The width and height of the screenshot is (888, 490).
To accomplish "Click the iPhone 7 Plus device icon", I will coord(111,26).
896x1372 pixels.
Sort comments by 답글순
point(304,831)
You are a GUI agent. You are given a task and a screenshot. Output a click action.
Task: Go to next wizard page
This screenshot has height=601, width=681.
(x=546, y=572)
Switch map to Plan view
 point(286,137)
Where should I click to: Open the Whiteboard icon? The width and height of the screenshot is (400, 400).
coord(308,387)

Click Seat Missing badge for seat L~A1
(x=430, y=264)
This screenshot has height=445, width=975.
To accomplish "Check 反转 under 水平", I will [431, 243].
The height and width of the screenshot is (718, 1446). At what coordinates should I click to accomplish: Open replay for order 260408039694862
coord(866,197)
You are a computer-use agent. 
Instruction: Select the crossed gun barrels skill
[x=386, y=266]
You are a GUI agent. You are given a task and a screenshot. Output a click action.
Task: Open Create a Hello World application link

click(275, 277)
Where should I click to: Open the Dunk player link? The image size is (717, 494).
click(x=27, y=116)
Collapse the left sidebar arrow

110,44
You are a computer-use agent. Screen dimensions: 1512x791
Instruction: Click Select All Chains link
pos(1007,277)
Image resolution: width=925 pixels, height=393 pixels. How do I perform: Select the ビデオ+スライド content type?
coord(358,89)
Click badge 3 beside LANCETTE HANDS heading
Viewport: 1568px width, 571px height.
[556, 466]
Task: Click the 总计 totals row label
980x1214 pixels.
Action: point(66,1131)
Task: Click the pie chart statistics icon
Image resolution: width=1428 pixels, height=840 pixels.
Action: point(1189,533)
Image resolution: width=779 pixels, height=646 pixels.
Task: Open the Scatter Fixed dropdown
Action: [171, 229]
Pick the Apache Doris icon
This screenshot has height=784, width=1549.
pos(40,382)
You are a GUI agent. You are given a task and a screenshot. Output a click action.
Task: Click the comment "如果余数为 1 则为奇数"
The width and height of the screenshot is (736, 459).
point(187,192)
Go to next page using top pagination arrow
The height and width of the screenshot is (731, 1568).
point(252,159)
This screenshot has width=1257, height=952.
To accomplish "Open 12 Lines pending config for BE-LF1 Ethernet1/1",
◆ ◆ ◆
* Task to complete: Give every line of the listing above as a Markdown table with the columns Row and Line. Number the rows in order and leave out blank lines.

* Final result:
| Row | Line |
|---|---|
| 1 | The width and height of the screenshot is (888, 490). |
| 2 | To accomplish "Click the iPhone 7 Plus device icon", I will coord(111,26). |
| 3 | 896x1372 pixels. |
| 4 | Sort comments by 답글순 |
| 5 | point(304,831) |
| 6 | You are a GUI agent. You are given a task and a screenshot. Output a click action. |
| 7 | Task: Go to next wizard page |
| 8 | This screenshot has height=601, width=681. |
| 9 | (x=546, y=572) |
| 10 | Switch map to Plan view |
| 11 |  point(286,137) |
| 12 | Where should I click to: Open the Whiteboard icon? The width and height of the screenshot is (400, 400). |
| 13 | coord(308,387) |
| 14 | Click Seat Missing badge for seat L~A1 |
| 15 | (x=430, y=264) |
| 16 | This screenshot has height=445, width=975. |
| 17 | To accomplish "Check 反转 under 水平", I will [431, 243]. |
| 18 | The height and width of the screenshot is (718, 1446). At what coordinates should I click to accomplish: Open replay for order 260408039694862 |
| 19 | coord(866,197) |
| 20 | You are a computer-use agent.  |
| 21 | Instruction: Select the crossed gun barrels skill |
| 22 | [x=386, y=266] |
| 23 | You are a GUI agent. You are given a task and a screenshot. Output a click action. |
| 24 | Task: Open Create a Hello World application link |
| 25 | click(275, 277) |
| 26 | Where should I click to: Open the Dunk player link? The image size is (717, 494). |
| 27 | click(x=27, y=116) |
| 28 | Collapse the left sidebar arrow |
| 29 | 110,44 |
| 30 | You are a computer-use agent. Screen dimensions: 1512x791 |
| 31 | Instruction: Click Select All Chains link |
| 32 | pos(1007,277) |
| 33 | Image resolution: width=925 pixels, height=393 pixels. How do I perform: Select the ビデオ+スライド content type? |
| 34 | coord(358,89) |
| 35 | Click badge 3 beside LANCETTE HANDS heading |
| 36 | Viewport: 1568px width, 571px height. |
| 37 | [556, 466] |
| 38 | Task: Click the 总计 totals row label |
| 39 | 980x1214 pixels. |
| 40 | Action: point(66,1131) |
| 41 | Task: Click the pie chart statistics icon |
| 42 | Image resolution: width=1428 pixels, height=840 pixels. |
| 43 | Action: point(1189,533) |
| 44 | Image resolution: width=779 pixels, height=646 pixels. |
| 45 | Task: Open the Scatter Fixed dropdown |
| 46 | Action: [171, 229] |
| 47 | Pick the Apache Doris icon |
| 48 | This screenshot has height=784, width=1549. |
| 49 | pos(40,382) |
| 50 | You are a GUI agent. You are given a task and a screenshot. Output a click action. |
| 51 | Task: Click the comment "如果余数为 1 则为奇数" |
| 52 | The width and height of the screenshot is (736, 459). |
| 53 | point(187,192) |
| 54 | Go to next page using top pagination arrow |
| 55 | The height and width of the screenshot is (731, 1568). |
| 56 | point(252,159) |
| 57 | This screenshot has width=1257, height=952. |
| 58 | To accomplish "Open 12 Lines pending config for BE-LF1 Ethernet1/1", |